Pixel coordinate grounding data
-.-.-

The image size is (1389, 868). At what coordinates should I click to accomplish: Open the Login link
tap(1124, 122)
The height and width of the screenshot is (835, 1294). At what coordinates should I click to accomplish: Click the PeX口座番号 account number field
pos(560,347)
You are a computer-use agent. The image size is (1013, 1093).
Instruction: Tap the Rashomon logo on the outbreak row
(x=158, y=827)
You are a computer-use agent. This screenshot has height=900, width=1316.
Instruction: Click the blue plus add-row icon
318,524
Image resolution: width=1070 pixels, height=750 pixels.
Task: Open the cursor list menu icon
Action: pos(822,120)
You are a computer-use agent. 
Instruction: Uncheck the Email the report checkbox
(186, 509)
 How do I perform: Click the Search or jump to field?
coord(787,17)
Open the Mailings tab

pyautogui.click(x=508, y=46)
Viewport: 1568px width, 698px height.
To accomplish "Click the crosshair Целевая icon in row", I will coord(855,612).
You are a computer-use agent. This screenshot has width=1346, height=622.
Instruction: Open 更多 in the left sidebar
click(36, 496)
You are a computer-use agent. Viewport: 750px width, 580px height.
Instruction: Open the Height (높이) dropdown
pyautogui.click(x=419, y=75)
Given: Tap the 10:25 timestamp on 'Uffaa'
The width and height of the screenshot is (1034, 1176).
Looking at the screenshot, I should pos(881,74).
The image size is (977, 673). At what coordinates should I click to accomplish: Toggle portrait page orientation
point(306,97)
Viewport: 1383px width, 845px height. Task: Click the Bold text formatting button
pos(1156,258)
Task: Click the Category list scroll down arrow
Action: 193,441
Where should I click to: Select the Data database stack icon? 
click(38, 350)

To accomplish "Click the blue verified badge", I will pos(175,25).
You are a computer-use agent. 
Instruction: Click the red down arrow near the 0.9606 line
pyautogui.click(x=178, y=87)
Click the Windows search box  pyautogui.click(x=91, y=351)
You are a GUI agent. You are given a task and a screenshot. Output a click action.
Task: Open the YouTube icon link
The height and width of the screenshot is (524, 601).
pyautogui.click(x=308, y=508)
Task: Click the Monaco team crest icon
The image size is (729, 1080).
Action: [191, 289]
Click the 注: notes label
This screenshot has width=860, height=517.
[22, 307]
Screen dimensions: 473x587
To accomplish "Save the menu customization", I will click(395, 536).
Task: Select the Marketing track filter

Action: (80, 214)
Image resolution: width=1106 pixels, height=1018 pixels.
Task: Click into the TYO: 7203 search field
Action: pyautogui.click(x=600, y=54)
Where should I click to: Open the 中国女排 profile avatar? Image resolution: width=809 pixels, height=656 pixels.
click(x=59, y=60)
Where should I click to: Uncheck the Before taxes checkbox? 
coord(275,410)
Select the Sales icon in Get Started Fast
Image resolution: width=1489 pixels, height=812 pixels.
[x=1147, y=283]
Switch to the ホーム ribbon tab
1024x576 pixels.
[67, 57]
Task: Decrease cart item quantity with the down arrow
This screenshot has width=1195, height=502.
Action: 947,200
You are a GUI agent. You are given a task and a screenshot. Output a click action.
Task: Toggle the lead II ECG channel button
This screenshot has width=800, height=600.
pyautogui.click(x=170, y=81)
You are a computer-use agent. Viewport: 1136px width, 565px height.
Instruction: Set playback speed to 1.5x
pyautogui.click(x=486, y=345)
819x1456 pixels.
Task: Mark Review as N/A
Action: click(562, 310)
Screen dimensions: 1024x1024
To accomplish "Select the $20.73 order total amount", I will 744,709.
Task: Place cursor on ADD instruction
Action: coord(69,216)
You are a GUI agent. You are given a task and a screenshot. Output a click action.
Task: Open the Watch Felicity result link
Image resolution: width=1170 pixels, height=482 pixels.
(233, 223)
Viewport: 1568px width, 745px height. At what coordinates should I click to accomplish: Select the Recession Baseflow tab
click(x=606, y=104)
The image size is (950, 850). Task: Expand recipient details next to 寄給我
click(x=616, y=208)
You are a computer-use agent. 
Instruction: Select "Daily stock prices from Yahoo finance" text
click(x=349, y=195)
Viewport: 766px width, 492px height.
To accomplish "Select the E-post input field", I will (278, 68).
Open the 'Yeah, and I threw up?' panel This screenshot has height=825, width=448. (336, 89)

-.-.-

- **GOAL OF THE EXERCISE**
All records above are to be output again exactly as they stand.

- **RESULT FOR THIS TASK**
The image size is (1389, 868). At what coordinates should I click to accomplish: Open the Login link
tap(1124, 122)
The height and width of the screenshot is (835, 1294). At what coordinates should I click to accomplish: Click the PeX口座番号 account number field
pos(560,347)
You are a computer-use agent. The image size is (1013, 1093).
Instruction: Tap the Rashomon logo on the outbreak row
(x=158, y=827)
You are a computer-use agent. This screenshot has height=900, width=1316.
Instruction: Click the blue plus add-row icon
318,524
Image resolution: width=1070 pixels, height=750 pixels.
Task: Open the cursor list menu icon
Action: pos(822,120)
You are a computer-use agent. 
Instruction: Uncheck the Email the report checkbox
(186, 509)
 How do I perform: Click the Search or jump to field?
coord(787,17)
Open the Mailings tab

pyautogui.click(x=508, y=46)
Viewport: 1568px width, 698px height.
To accomplish "Click the crosshair Целевая icon in row", I will coord(855,612).
You are a computer-use agent. This screenshot has width=1346, height=622.
Instruction: Open 更多 in the left sidebar
click(36, 496)
You are a computer-use agent. Viewport: 750px width, 580px height.
Instruction: Open the Height (높이) dropdown
pyautogui.click(x=419, y=75)
Given: Tap the 10:25 timestamp on 'Uffaa'
The width and height of the screenshot is (1034, 1176).
Looking at the screenshot, I should pos(881,74).
The image size is (977, 673). At what coordinates should I click to accomplish: Toggle portrait page orientation
point(306,97)
Viewport: 1383px width, 845px height. Task: Click the Bold text formatting button
pos(1156,258)
Task: Click the Category list scroll down arrow
Action: 193,441
Where should I click to: Select the Data database stack icon? 
click(38, 350)

To accomplish "Click the blue verified badge", I will pos(175,25).
You are a computer-use agent. 
Instruction: Click the red down arrow near the 0.9606 line
pyautogui.click(x=178, y=87)
Click the Windows search box  pyautogui.click(x=91, y=351)
You are a GUI agent. You are given a task and a screenshot. Output a click action.
Task: Open the YouTube icon link
The height and width of the screenshot is (524, 601).
pyautogui.click(x=308, y=508)
Task: Click the Monaco team crest icon
The image size is (729, 1080).
Action: [191, 289]
Click the 注: notes label
This screenshot has width=860, height=517.
[22, 307]
Screen dimensions: 473x587
To accomplish "Save the menu customization", I will click(395, 536).
Task: Select the Marketing track filter

Action: (80, 214)
Image resolution: width=1106 pixels, height=1018 pixels.
Task: Click into the TYO: 7203 search field
Action: pyautogui.click(x=600, y=54)
Where should I click to: Open the 中国女排 profile avatar? Image resolution: width=809 pixels, height=656 pixels.
click(x=59, y=60)
Where should I click to: Uncheck the Before taxes checkbox? 
coord(275,410)
Select the Sales icon in Get Started Fast
Image resolution: width=1489 pixels, height=812 pixels.
[x=1147, y=283]
Switch to the ホーム ribbon tab
1024x576 pixels.
[67, 57]
Task: Decrease cart item quantity with the down arrow
This screenshot has width=1195, height=502.
Action: 947,200
You are a GUI agent. You are given a task and a screenshot. Output a click action.
Task: Toggle the lead II ECG channel button
This screenshot has width=800, height=600.
pyautogui.click(x=170, y=81)
You are a computer-use agent. Viewport: 1136px width, 565px height.
Instruction: Set playback speed to 1.5x
pyautogui.click(x=486, y=345)
819x1456 pixels.
Task: Mark Review as N/A
Action: click(562, 310)
Screen dimensions: 1024x1024
To accomplish "Select the $20.73 order total amount", I will 744,709.
Task: Place cursor on ADD instruction
Action: coord(69,216)
You are a GUI agent. You are given a task and a screenshot. Output a click action.
Task: Open the Watch Felicity result link
Image resolution: width=1170 pixels, height=482 pixels.
(233, 223)
Viewport: 1568px width, 745px height. At what coordinates should I click to accomplish: Select the Recession Baseflow tab
click(x=606, y=104)
The image size is (950, 850). Task: Expand recipient details next to 寄給我
click(x=616, y=208)
You are a computer-use agent. 
Instruction: Select "Daily stock prices from Yahoo finance" text
click(x=349, y=195)
Viewport: 766px width, 492px height.
To accomplish "Select the E-post input field", I will (278, 68).
Open the 'Yeah, and I threw up?' panel This screenshot has height=825, width=448. (336, 89)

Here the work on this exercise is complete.